• Task to carry out: Write all of the entries again. Keep them exactly as they are.

Stored data:
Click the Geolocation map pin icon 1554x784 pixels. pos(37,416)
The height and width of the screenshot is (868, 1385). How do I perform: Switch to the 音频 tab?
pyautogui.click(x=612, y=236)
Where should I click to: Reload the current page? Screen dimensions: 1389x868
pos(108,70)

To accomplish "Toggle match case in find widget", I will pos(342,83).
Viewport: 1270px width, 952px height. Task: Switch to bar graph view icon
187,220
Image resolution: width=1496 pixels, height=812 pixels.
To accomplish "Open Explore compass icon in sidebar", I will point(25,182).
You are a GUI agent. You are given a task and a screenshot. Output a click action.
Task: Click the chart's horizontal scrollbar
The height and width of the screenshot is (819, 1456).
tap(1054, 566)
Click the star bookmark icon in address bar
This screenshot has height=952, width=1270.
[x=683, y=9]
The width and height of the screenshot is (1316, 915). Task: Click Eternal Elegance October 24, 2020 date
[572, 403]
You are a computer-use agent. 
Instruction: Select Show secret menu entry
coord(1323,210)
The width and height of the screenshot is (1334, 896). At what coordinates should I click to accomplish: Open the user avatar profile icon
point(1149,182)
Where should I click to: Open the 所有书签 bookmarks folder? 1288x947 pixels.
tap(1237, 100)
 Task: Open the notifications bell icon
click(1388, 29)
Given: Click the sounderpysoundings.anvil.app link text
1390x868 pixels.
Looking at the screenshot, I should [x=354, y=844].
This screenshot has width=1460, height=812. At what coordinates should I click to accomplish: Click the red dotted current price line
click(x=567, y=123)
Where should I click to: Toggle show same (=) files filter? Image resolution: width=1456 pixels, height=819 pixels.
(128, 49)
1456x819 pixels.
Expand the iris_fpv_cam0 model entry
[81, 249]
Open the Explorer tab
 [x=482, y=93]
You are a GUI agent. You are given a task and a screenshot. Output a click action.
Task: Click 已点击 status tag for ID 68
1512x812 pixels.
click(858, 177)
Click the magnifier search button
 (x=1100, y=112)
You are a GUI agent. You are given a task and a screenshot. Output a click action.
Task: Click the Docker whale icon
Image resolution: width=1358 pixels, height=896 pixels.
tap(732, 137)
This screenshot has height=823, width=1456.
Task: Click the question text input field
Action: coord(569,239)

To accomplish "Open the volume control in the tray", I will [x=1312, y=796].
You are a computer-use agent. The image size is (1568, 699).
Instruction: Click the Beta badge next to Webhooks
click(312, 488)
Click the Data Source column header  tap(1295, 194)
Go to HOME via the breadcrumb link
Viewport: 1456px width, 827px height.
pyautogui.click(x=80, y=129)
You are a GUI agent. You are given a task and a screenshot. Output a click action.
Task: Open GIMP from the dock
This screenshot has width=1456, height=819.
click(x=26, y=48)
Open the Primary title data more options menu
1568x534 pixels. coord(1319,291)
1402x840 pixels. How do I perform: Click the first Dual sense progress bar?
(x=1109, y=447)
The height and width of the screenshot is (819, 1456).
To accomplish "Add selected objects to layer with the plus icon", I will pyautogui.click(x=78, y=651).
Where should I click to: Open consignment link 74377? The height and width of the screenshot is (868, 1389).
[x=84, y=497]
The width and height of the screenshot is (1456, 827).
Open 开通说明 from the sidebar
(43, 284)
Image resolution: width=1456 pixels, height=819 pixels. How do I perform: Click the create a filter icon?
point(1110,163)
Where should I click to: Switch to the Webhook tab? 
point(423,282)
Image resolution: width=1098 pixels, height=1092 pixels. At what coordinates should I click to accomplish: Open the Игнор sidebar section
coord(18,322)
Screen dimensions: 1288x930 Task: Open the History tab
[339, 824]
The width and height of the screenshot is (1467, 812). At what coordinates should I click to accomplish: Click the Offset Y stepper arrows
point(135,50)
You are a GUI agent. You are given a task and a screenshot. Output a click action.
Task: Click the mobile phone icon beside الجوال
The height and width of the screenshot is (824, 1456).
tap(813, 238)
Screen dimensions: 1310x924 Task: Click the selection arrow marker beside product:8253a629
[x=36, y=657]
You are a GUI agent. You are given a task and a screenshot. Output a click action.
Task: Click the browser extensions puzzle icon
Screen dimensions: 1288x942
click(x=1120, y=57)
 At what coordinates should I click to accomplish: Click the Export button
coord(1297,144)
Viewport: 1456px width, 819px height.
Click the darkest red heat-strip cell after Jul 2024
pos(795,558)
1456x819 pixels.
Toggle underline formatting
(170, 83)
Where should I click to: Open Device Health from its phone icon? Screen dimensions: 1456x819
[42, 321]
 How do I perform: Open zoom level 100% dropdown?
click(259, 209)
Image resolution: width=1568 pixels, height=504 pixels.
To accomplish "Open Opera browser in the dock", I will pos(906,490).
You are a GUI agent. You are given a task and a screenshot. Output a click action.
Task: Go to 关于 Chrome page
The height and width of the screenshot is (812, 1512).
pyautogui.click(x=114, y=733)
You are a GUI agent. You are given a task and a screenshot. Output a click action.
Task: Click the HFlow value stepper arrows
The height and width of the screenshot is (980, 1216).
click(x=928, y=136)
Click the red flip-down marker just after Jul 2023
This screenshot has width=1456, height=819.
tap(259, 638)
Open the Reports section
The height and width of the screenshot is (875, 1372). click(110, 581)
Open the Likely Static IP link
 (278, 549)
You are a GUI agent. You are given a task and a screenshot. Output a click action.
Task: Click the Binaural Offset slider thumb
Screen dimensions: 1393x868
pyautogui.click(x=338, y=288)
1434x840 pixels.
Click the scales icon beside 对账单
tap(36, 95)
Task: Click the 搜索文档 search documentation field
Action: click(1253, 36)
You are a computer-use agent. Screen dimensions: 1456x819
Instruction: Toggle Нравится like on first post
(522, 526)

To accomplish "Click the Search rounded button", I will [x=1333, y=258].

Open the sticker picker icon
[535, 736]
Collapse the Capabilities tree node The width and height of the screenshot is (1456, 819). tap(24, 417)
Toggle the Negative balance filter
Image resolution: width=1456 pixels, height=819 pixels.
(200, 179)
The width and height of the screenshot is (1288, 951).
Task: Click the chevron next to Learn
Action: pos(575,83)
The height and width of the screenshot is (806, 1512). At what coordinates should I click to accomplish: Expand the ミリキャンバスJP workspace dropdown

• Task result:
Click the Geolocation map pin icon 1554x784 pixels. pos(37,416)
The height and width of the screenshot is (868, 1385). How do I perform: Switch to the 音频 tab?
pyautogui.click(x=612, y=236)
Where should I click to: Reload the current page? Screen dimensions: 1389x868
pos(108,70)

To accomplish "Toggle match case in find widget", I will pos(342,83).
Viewport: 1270px width, 952px height. Task: Switch to bar graph view icon
187,220
Image resolution: width=1496 pixels, height=812 pixels.
To accomplish "Open Explore compass icon in sidebar", I will point(25,182).
You are a GUI agent. You are given a task and a screenshot. Output a click action.
Task: Click the chart's horizontal scrollbar
The height and width of the screenshot is (819, 1456).
tap(1054, 566)
Click the star bookmark icon in address bar
This screenshot has height=952, width=1270.
[x=683, y=9]
The width and height of the screenshot is (1316, 915). Task: Click Eternal Elegance October 24, 2020 date
[572, 403]
You are a computer-use agent. 
Instruction: Select Show secret menu entry
coord(1323,210)
The width and height of the screenshot is (1334, 896). At what coordinates should I click to accomplish: Open the user avatar profile icon
point(1149,182)
Where should I click to: Open the 所有书签 bookmarks folder? 1288x947 pixels.
tap(1237, 100)
 Task: Open the notifications bell icon
click(1388, 29)
Given: Click the sounderpysoundings.anvil.app link text
1390x868 pixels.
Looking at the screenshot, I should [x=354, y=844].
This screenshot has width=1460, height=812. At what coordinates should I click to accomplish: Click the red dotted current price line
click(x=567, y=123)
Where should I click to: Toggle show same (=) files filter? Image resolution: width=1456 pixels, height=819 pixels.
(128, 49)
1456x819 pixels.
Expand the iris_fpv_cam0 model entry
[81, 249]
Open the Explorer tab
 [x=482, y=93]
You are a GUI agent. You are given a task and a screenshot. Output a click action.
Task: Click 已点击 status tag for ID 68
1512x812 pixels.
click(858, 177)
Click the magnifier search button
 (x=1100, y=112)
You are a GUI agent. You are given a task and a screenshot. Output a click action.
Task: Click the Docker whale icon
Image resolution: width=1358 pixels, height=896 pixels.
tap(732, 137)
This screenshot has height=823, width=1456.
Task: Click the question text input field
Action: coord(569,239)

To accomplish "Open the volume control in the tray", I will [x=1312, y=796].
You are a computer-use agent. The image size is (1568, 699).
Instruction: Click the Beta badge next to Webhooks
click(312, 488)
Click the Data Source column header  tap(1295, 194)
Go to HOME via the breadcrumb link
Viewport: 1456px width, 827px height.
pyautogui.click(x=80, y=129)
You are a GUI agent. You are given a task and a screenshot. Output a click action.
Task: Open GIMP from the dock
This screenshot has width=1456, height=819.
click(x=26, y=48)
Open the Primary title data more options menu
1568x534 pixels. coord(1319,291)
1402x840 pixels. How do I perform: Click the first Dual sense progress bar?
(x=1109, y=447)
The height and width of the screenshot is (819, 1456).
To accomplish "Add selected objects to layer with the plus icon", I will pyautogui.click(x=78, y=651).
Where should I click to: Open consignment link 74377? The height and width of the screenshot is (868, 1389).
[x=84, y=497]
The width and height of the screenshot is (1456, 827).
Open 开通说明 from the sidebar
(43, 284)
Image resolution: width=1456 pixels, height=819 pixels. How do I perform: Click the create a filter icon?
point(1110,163)
Where should I click to: Switch to the Webhook tab? 
point(423,282)
Image resolution: width=1098 pixels, height=1092 pixels. At what coordinates should I click to accomplish: Open the Игнор sidebar section
coord(18,322)
Screen dimensions: 1288x930 Task: Open the History tab
[339, 824]
The width and height of the screenshot is (1467, 812). At what coordinates should I click to accomplish: Click the Offset Y stepper arrows
point(135,50)
You are a GUI agent. You are given a task and a screenshot. Output a click action.
Task: Click the mobile phone icon beside الجوال
The height and width of the screenshot is (824, 1456).
tap(813, 238)
Screen dimensions: 1310x924 Task: Click the selection arrow marker beside product:8253a629
[x=36, y=657]
You are a GUI agent. You are given a task and a screenshot. Output a click action.
Task: Click the browser extensions puzzle icon
Screen dimensions: 1288x942
click(x=1120, y=57)
 At what coordinates should I click to accomplish: Click the Export button
coord(1297,144)
Viewport: 1456px width, 819px height.
Click the darkest red heat-strip cell after Jul 2024
pos(795,558)
1456x819 pixels.
Toggle underline formatting
(170, 83)
Where should I click to: Open Device Health from its phone icon? Screen dimensions: 1456x819
[42, 321]
 How do I perform: Open zoom level 100% dropdown?
click(259, 209)
Image resolution: width=1568 pixels, height=504 pixels.
To accomplish "Open Opera browser in the dock", I will pos(906,490).
You are a GUI agent. You are given a task and a screenshot. Output a click action.
Task: Go to 关于 Chrome page
The height and width of the screenshot is (812, 1512).
pyautogui.click(x=114, y=733)
You are a GUI agent. You are given a task and a screenshot. Output a click action.
Task: Click the HFlow value stepper arrows
The height and width of the screenshot is (980, 1216).
click(x=928, y=136)
Click the red flip-down marker just after Jul 2023
This screenshot has width=1456, height=819.
tap(259, 638)
Open the Reports section
The height and width of the screenshot is (875, 1372). click(110, 581)
Open the Likely Static IP link
 (278, 549)
You are a GUI agent. You are given a task and a screenshot. Output a click action.
Task: Click the Binaural Offset slider thumb
Screen dimensions: 1393x868
pyautogui.click(x=338, y=288)
1434x840 pixels.
Click the scales icon beside 对账单
tap(36, 95)
Task: Click the 搜索文档 search documentation field
Action: click(1253, 36)
You are a computer-use agent. Screen dimensions: 1456x819
Instruction: Toggle Нравится like on first post
(522, 526)

To accomplish "Click the Search rounded button", I will [x=1333, y=258].

Open the sticker picker icon
[535, 736]
Collapse the Capabilities tree node The width and height of the screenshot is (1456, 819). tap(24, 417)
Toggle the Negative balance filter
Image resolution: width=1456 pixels, height=819 pixels.
(200, 179)
The width and height of the screenshot is (1288, 951).
Task: Click the chevron next to Learn
Action: pos(575,83)
The height and width of the screenshot is (806, 1512). At what coordinates should I click to accomplish: Expand the ミリキャンバスJP workspace dropdown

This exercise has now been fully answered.